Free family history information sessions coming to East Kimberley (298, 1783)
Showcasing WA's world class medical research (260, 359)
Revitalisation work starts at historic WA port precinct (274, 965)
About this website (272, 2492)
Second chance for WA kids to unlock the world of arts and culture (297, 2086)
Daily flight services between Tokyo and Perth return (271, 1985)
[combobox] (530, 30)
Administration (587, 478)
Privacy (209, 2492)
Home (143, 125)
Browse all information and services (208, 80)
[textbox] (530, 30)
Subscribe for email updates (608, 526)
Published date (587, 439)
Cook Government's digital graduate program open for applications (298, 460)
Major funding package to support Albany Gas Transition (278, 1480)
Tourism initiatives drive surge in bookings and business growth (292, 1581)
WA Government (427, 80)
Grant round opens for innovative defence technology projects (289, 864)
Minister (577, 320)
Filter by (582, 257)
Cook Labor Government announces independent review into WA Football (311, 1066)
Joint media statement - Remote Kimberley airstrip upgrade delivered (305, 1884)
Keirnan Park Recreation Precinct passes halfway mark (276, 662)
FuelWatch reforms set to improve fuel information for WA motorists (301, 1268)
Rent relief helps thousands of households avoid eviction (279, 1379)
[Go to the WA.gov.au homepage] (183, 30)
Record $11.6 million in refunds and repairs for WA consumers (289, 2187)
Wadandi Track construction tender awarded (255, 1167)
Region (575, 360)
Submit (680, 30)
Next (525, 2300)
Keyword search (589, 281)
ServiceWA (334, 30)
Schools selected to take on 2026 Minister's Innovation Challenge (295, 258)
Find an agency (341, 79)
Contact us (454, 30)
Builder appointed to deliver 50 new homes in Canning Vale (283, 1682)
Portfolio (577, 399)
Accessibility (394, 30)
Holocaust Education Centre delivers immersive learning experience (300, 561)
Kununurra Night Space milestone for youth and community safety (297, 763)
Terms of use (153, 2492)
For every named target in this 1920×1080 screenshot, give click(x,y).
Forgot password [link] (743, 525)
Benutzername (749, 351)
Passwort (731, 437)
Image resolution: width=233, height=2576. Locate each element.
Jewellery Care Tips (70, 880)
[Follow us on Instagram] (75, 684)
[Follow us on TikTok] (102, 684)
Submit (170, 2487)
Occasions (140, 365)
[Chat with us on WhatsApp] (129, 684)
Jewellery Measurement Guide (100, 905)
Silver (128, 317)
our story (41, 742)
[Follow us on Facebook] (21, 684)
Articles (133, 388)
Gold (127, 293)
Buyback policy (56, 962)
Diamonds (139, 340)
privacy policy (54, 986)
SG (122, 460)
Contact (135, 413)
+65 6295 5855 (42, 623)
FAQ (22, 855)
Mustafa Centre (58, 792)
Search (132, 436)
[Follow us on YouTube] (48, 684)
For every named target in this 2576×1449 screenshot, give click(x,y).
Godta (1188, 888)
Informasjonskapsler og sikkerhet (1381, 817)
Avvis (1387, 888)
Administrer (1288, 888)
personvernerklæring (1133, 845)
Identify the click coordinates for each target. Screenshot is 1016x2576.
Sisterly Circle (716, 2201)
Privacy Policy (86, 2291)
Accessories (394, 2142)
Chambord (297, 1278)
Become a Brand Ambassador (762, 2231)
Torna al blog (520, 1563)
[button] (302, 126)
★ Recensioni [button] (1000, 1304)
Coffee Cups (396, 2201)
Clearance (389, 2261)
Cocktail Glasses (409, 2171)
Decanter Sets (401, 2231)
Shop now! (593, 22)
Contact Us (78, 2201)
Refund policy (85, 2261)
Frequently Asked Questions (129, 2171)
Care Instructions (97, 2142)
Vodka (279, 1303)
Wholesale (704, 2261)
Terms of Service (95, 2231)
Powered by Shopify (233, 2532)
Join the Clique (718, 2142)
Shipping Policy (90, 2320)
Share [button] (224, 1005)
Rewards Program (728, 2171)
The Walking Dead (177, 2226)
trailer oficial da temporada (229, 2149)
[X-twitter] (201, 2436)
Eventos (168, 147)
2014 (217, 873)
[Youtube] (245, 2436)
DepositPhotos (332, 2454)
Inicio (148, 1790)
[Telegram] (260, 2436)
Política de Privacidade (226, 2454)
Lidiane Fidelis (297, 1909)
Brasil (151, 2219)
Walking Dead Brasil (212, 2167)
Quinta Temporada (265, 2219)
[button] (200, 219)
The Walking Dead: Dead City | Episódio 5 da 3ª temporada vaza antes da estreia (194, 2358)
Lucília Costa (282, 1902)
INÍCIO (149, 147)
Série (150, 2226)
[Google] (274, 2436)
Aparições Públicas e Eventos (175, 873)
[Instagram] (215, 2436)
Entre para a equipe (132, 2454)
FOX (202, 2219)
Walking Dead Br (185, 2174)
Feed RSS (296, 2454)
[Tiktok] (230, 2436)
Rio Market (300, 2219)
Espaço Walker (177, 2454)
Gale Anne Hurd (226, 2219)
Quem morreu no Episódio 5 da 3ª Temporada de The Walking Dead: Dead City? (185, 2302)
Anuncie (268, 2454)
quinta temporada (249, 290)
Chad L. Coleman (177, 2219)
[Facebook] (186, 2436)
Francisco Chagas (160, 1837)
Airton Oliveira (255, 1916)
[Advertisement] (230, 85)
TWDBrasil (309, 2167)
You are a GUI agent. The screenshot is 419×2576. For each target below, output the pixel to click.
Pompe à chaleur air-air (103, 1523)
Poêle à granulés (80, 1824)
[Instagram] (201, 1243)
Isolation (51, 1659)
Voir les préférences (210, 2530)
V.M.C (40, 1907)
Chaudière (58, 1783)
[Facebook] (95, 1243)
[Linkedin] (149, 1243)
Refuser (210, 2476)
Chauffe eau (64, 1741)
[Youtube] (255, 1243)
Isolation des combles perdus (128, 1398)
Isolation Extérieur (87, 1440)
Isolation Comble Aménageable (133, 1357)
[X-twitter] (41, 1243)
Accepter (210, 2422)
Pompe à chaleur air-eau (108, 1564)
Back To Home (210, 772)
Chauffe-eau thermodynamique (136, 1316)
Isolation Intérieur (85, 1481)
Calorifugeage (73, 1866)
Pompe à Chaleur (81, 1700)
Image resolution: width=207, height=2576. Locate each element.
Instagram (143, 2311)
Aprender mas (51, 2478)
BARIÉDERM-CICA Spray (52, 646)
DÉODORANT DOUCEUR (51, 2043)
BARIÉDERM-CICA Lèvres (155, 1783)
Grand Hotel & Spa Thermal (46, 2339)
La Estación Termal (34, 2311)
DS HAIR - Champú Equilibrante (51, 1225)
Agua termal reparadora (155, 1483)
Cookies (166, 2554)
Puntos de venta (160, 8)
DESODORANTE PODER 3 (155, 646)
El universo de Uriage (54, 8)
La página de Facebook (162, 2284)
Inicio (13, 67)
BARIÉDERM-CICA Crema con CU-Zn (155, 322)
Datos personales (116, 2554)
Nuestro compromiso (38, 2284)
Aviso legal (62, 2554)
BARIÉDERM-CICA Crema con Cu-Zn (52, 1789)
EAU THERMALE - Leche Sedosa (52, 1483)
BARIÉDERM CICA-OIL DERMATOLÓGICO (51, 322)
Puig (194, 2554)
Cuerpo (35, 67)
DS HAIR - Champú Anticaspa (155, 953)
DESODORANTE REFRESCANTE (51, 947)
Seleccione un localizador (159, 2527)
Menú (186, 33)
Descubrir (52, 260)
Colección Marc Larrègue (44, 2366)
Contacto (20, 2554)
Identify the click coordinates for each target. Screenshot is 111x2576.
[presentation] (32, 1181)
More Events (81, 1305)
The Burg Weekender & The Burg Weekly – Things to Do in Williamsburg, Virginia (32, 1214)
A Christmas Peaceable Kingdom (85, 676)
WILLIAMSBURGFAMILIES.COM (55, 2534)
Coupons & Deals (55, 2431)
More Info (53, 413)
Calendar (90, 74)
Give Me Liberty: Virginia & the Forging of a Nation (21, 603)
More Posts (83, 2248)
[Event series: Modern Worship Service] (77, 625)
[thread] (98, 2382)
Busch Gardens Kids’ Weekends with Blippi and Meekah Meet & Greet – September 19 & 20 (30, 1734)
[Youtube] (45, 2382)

============================================================

Beginning at the line with "BARIÉDERM-CICA Crema con CU-Zn (155, 322)" and ending at the line with "Calendar (90, 74)", reproduce each line of the data above exactly, and add no other lines.

BARIÉDERM-CICA Crema con CU-Zn (155, 322)
Datos personales (116, 2554)
Nuestro compromiso (38, 2284)
Aviso legal (62, 2554)
BARIÉDERM-CICA Crema con Cu-Zn (52, 1789)
EAU THERMALE - Leche Sedosa (52, 1483)
BARIÉDERM CICA-OIL DERMATOLÓGICO (51, 322)
Puig (194, 2554)
Cuerpo (35, 67)
DS HAIR - Champú Anticaspa (155, 953)
DESODORANTE REFRESCANTE (51, 947)
Seleccione un localizador (159, 2527)
Menú (186, 33)
Descubrir (52, 260)
Colección Marc Larrègue (44, 2366)
Contacto (20, 2554)
Identify the click coordinates for each target. Screenshot is 111x2576.
[presentation] (32, 1181)
More Events (81, 1305)
The Burg Weekender & The Burg Weekly – Things to Do in Williamsburg, Virginia (32, 1214)
A Christmas Peaceable Kingdom (85, 676)
WILLIAMSBURGFAMILIES.COM (55, 2534)
Coupons & Deals (55, 2431)
More Info (53, 413)
Calendar (90, 74)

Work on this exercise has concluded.